News Classification System

The system automatically categorizes news into 9 tech domains:

🤖 Artificial Intelligence
📱 Mobile Technology
🚗 Autonomous Driving
☁️ Cloud Computing
💾 Chip Technology
💰 Venture Capital
🔒 Cybersecurity
⛓️ Blockchain
🔬 Scientific Research

Output Format Example

---
title: Daily News Digest · 2025-07-26
pubDate: '2025-07-26'
description: In 2025, the US semiconductor market experienced significant changes...
tags: [News, Daily, Chip Technology, Autonomous Driving, Mobile Technology]
layout: news
---

## Chip Technology

- **A timeline of the US semiconductor market in 2025**
  In 2025, the US semiconductor market experienced significant changes, including leadership transitions at traditional semiconductor companies and volatile chip export policies.
  *Tags: Semiconductor · US Market · Policy Changes*
  [Read Original](https://techcrunch.com/2025/07/25/...) | Source: TechCrunch

## Autonomous Driving

- **Tesla is reportedly bringing robotaxi service to San Francisco**
  Tesla plans to launch a limited version of its autonomous taxi service in San Francisco. Unlike the Austin service, this test will have employees in the driver's seat for safety.
  *Tags: Tesla · Autonomous Driving · Taxi Service*
  [Read Original](https://techcrunch.com/2025/07/25/...) | Source: TechCrunch

Future Plans

Smarter Source Discovery: Enable the bot to automatically discover and recommend new high-quality news sources
Trend Analysis & Topic Aggregation: Identify hot topics within specific time periods and aggregate related articles
User Feedback Loop: Collect user feedback data for fine-tuning AI models
Open Source Plan: Clean up code and open source to help others build their own AI news bots

Conclusion

astro-news-bot is a typical "use technology to solve your own problems" project. It organically combines AI, automation scripts, modern web development frameworks (Astro), and DevOps principles (GitOps) to build an elegant automated system.

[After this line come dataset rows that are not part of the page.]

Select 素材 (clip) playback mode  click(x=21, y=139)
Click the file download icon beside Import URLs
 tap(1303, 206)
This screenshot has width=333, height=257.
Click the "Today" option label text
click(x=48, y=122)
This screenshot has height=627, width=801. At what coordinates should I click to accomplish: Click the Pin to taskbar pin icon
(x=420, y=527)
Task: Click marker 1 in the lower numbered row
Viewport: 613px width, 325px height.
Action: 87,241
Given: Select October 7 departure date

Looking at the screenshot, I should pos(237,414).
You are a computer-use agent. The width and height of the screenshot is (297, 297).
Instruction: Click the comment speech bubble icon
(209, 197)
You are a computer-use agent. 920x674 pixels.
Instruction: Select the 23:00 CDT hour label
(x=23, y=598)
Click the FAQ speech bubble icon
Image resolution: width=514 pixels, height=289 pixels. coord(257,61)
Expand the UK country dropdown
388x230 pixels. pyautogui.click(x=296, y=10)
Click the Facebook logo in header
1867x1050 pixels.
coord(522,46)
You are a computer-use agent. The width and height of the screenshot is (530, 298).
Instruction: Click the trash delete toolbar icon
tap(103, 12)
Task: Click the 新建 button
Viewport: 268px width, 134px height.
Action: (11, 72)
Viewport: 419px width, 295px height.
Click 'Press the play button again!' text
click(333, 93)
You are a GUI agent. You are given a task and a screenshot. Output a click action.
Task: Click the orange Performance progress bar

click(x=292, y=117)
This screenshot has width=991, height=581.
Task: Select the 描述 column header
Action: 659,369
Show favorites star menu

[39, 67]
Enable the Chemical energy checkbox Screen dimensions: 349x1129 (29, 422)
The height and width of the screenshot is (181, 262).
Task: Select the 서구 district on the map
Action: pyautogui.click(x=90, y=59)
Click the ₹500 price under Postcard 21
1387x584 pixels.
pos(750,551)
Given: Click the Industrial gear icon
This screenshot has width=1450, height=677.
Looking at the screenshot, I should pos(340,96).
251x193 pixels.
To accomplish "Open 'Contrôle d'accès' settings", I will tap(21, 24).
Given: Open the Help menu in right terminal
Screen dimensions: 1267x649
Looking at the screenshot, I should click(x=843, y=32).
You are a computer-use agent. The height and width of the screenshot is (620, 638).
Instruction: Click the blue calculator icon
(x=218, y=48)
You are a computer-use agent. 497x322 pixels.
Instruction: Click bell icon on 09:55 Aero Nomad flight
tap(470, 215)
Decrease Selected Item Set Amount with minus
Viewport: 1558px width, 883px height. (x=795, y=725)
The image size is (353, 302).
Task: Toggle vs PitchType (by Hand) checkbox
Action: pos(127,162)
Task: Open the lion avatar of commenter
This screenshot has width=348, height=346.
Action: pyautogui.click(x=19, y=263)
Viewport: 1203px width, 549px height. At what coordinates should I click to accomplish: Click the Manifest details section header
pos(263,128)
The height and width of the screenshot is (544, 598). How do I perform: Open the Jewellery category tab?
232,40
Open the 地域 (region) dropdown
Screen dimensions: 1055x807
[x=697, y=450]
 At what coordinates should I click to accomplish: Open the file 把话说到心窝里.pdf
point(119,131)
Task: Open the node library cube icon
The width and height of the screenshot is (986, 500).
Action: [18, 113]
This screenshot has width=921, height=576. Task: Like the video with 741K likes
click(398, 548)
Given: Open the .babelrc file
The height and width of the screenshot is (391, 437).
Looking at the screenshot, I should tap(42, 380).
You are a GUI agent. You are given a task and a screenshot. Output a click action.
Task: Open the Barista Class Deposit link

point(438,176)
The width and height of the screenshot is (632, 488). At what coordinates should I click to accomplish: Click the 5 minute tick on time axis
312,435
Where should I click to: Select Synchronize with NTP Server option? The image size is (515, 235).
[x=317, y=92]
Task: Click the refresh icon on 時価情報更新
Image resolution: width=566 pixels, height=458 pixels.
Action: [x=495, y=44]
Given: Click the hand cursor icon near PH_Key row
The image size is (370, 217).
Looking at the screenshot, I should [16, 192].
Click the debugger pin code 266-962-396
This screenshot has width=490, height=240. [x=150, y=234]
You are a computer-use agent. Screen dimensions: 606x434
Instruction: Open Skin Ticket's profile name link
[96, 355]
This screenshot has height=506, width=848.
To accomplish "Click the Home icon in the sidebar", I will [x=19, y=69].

This project not only solves my information overload problem but also serves as an excellent testbed for practicing LLM applications, vector databases, GitOps, and other emerging technologies. If you want to build a similar system, I hope this article provides some inspiration and reference.

Key Tech Stack:

Backend: Python + OpenAI API + SentenceTransformers
Frontend: Astro + TypeScript + Content Collections
Deployment: GitOps + Shell Scripts + Cron Jobs
Data: JSON + Markdown + Git

The entire system embodies modern AI application development best practices: modular design, vectorized processing, automated deployment, and continuous operations.